The alternative agricultural premise is strongly supported by evidence from diverse global case studies and research.
It can be done and is being done even within conventional food systems.
The regenerative solution might be contrary to the agenda of agricultural conglomerates and fossil fuel companies, and even to politicians frightened of the blame they will get if supermarket shelves are empty for even a second, but it makes logical sense to everyone else. It easily passes the pub test.
So here is the heresy.
In the Global North, we are blind to how precarious our food security has become.
Our blind spots of fossil fuel dependency, soil degradation, and monoculture vulnerability persist not as isolated failures but as interconnected consequences of how we’ve designed our agricultural systems.
The premise that global food production currently generates enough calories to feed everyone adequately technically holds true, yet masks the profound fragility built into that production. We remain collectively blind to these vulnerabilities until crisis strikes, not because evidence is lacking, but because our siloed thinking prevents us from seeing across system boundaries.
Seen thermodynamically, these policy errors express a deeper law. We’ve built systems that accelerate entropy while dismantling the complexity that could pace it. The result is fragility by design.
And this blindness persists for three critical reasons.
First, the very success of industrial agriculture in producing abundant calories creates the illusion of permanent security.
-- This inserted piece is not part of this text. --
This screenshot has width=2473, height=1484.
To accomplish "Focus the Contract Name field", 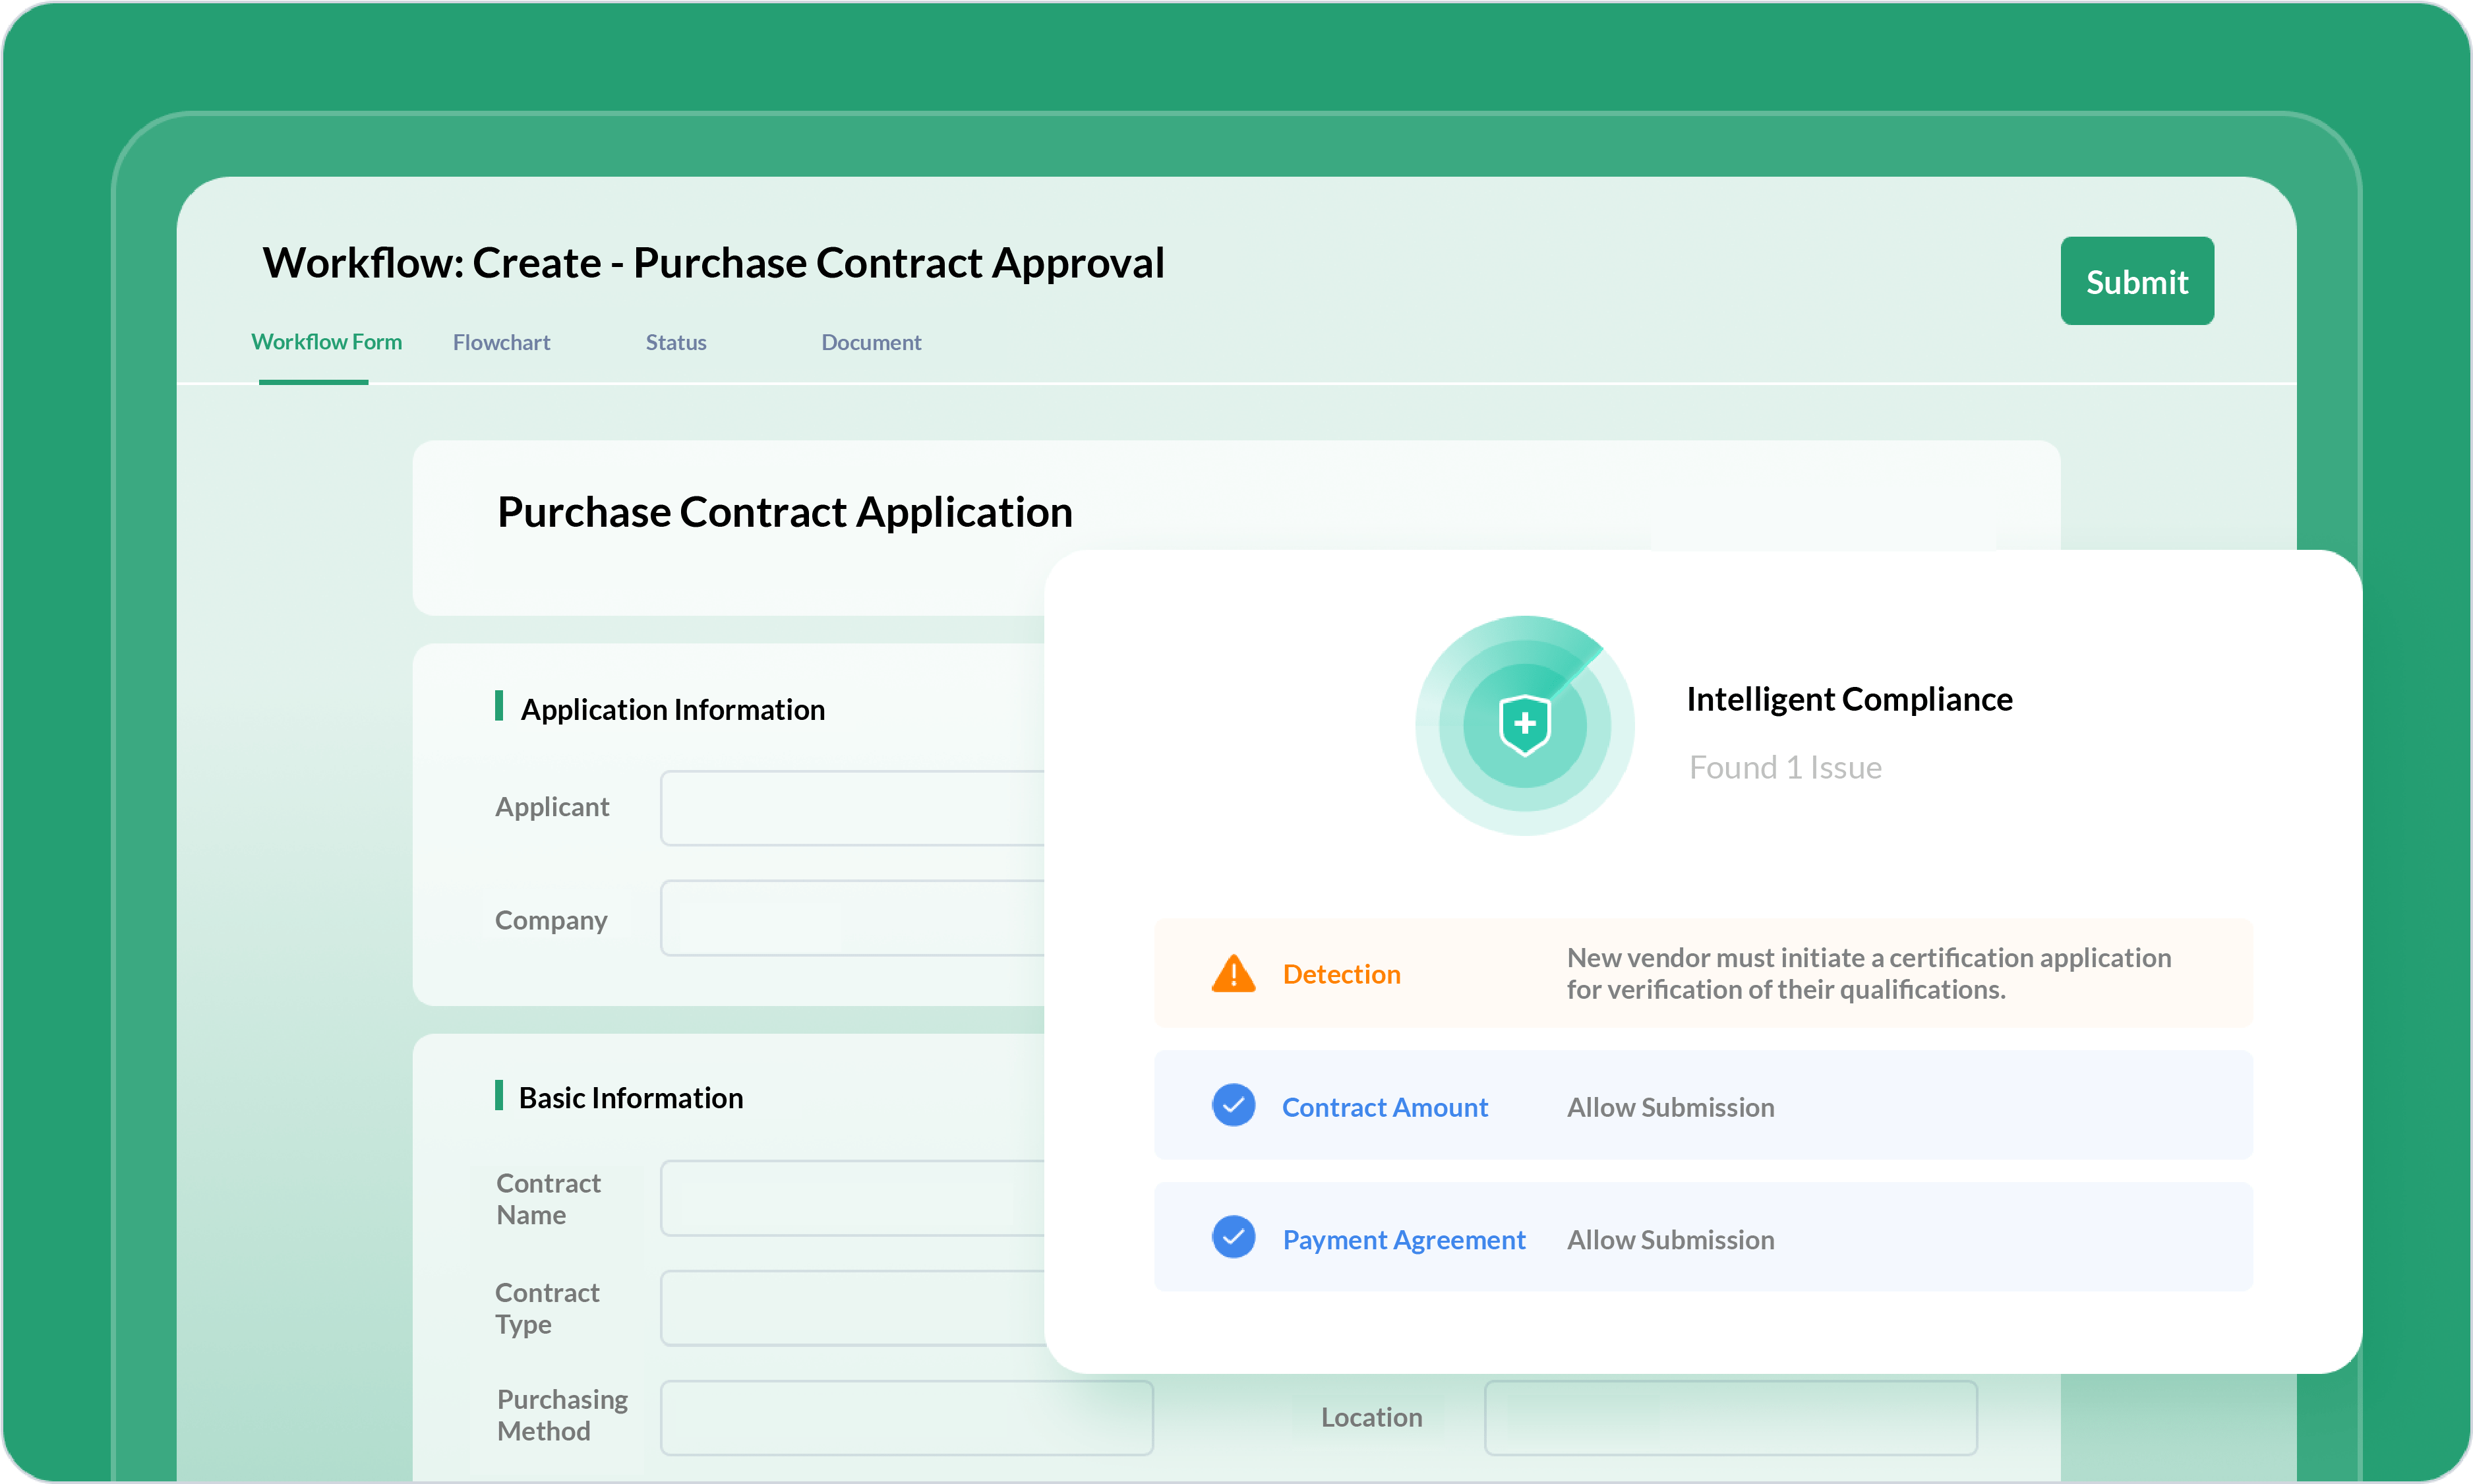I will (852, 1198).

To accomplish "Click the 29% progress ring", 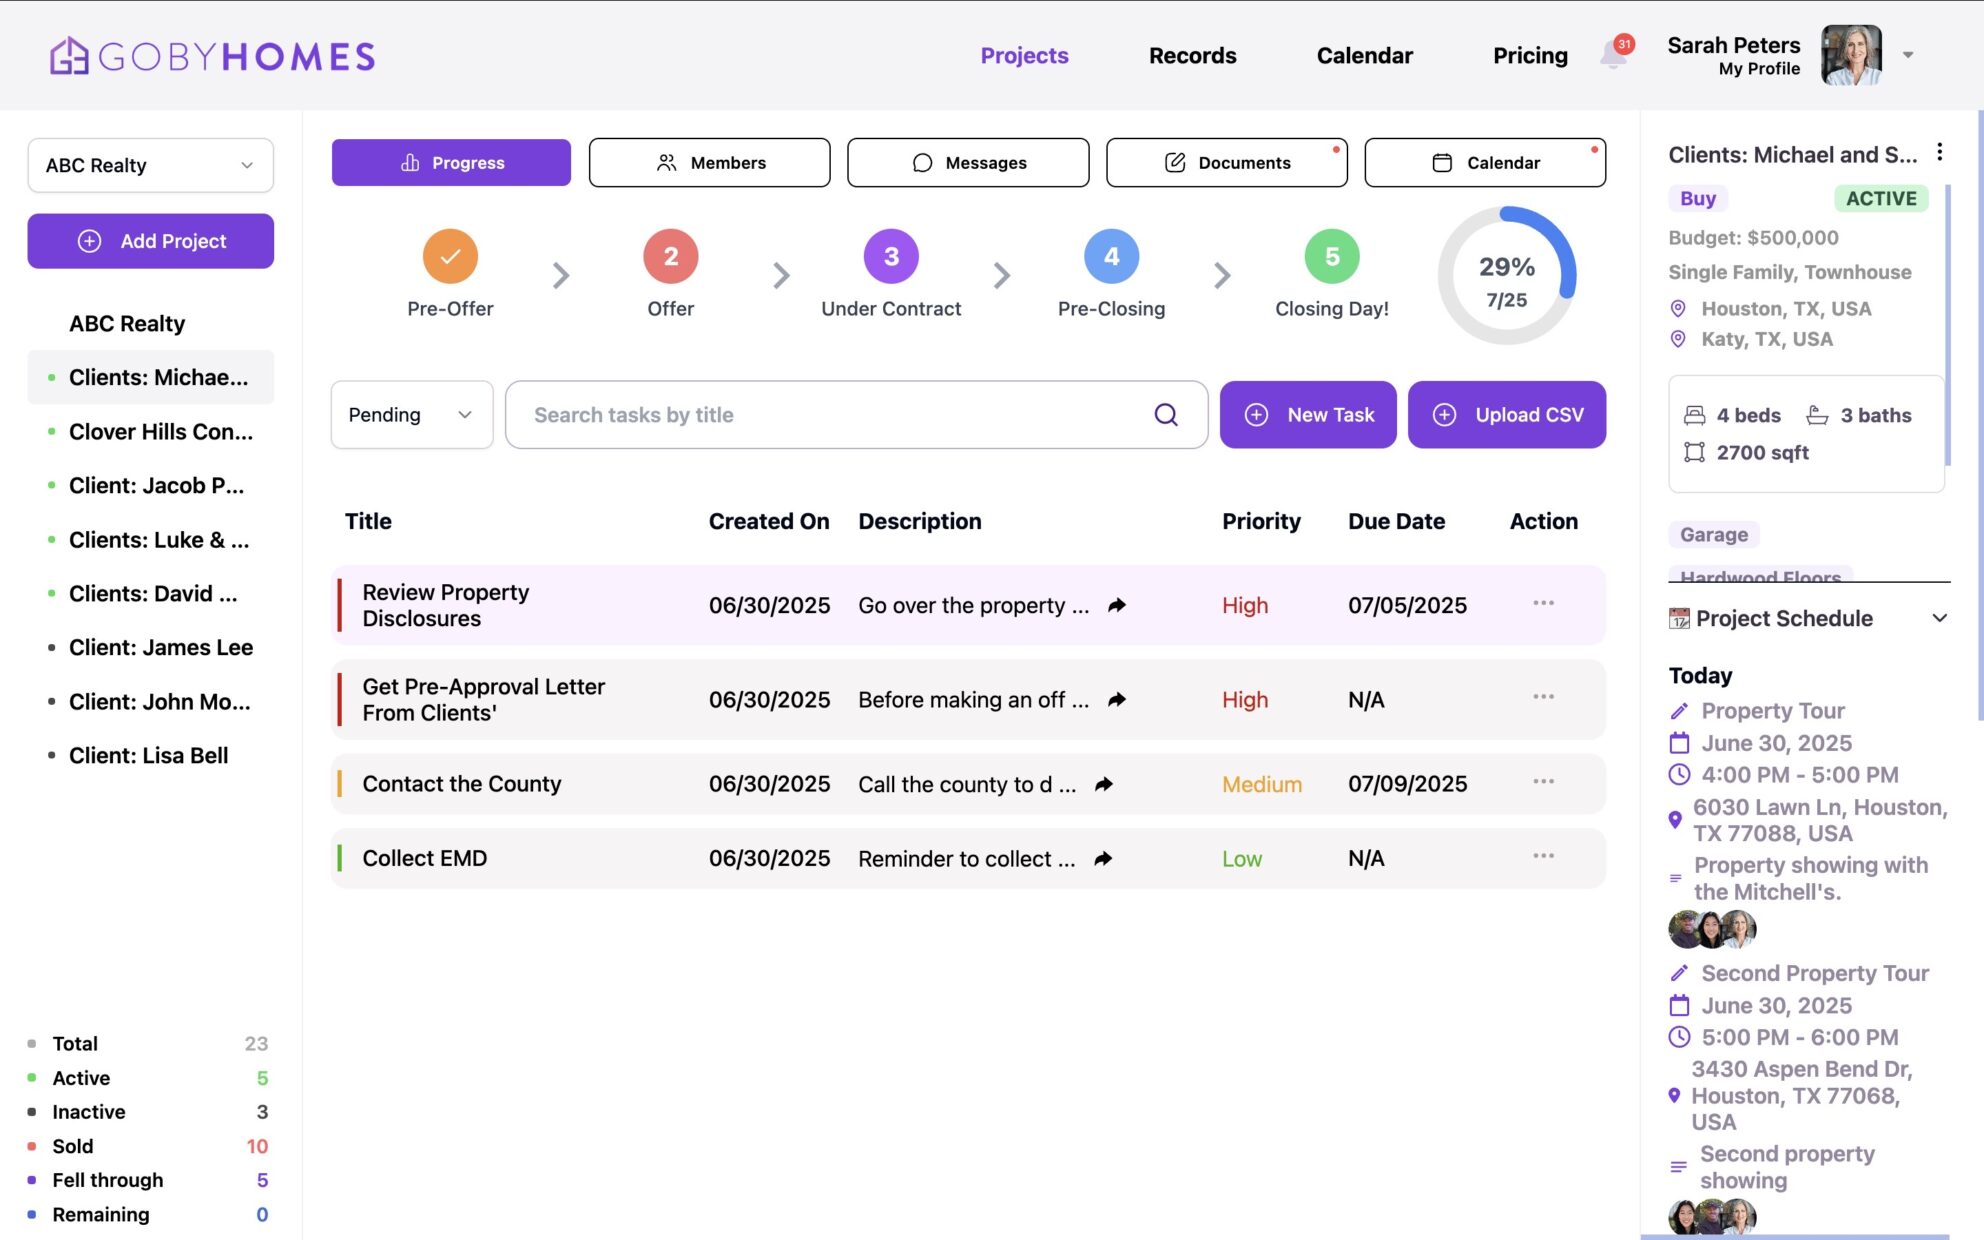I will [1506, 277].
Second, the compartmentalisation of expertise, with energy experts rarely engaging soil scientists, and economists seldom consulting ecologists, fragments our understanding of these interconnected systems.
Third, powerful economic interests benefit from maintaining these blind spots, as addressing them would require fundamental restructuring of global agricultural business models.
A mindful sceptic approach allows us to transcend these limitations by questioning not just whether we produce enough food, but how we produce it and at what hidden costs. It requires intellectual humility to acknowledge that our modern food miracle rests on temporary subsidies of fossil energy and depleting soil capital. When we approach food security with this broader awareness, we begin to see that resilience requires diversity in crops, in production methods, and in supply networks.
Overcoming our collective blindness requires that we learn to see systems rather than symptoms, tracing connections between energy, soil, climate, and food that typically remain invisible. The security of our food future depends not merely on producing more calories, but on recognising the fundamental ecological relationships that make any food production possible. Systems thinking means seeing that energy, soil, climate, and food are all part of the same dissipative structure. That is an ordered flow held together temporarily against entropy’s pull. Without that frame, we’ll keep treating symptoms while the structure continues to erode.
This shift in perspective isn’t simply academic; it’s essential for anyone who expects to eat in the coming decades of increasing instability.
And what about that density-dependence?
When food is scarce, organisms will compete for it, with increasing intensity as the scarcity deepens. This begins as a bit of shoving and scurrying and ends with some individuals missing out. They survive for a while but get weaker and less able to compete as their calorie intake slows. They find it hard to reproduce, and eventually they stop growing and starve, especially youngsters.
This is woodlice, of course, but it could easily be people.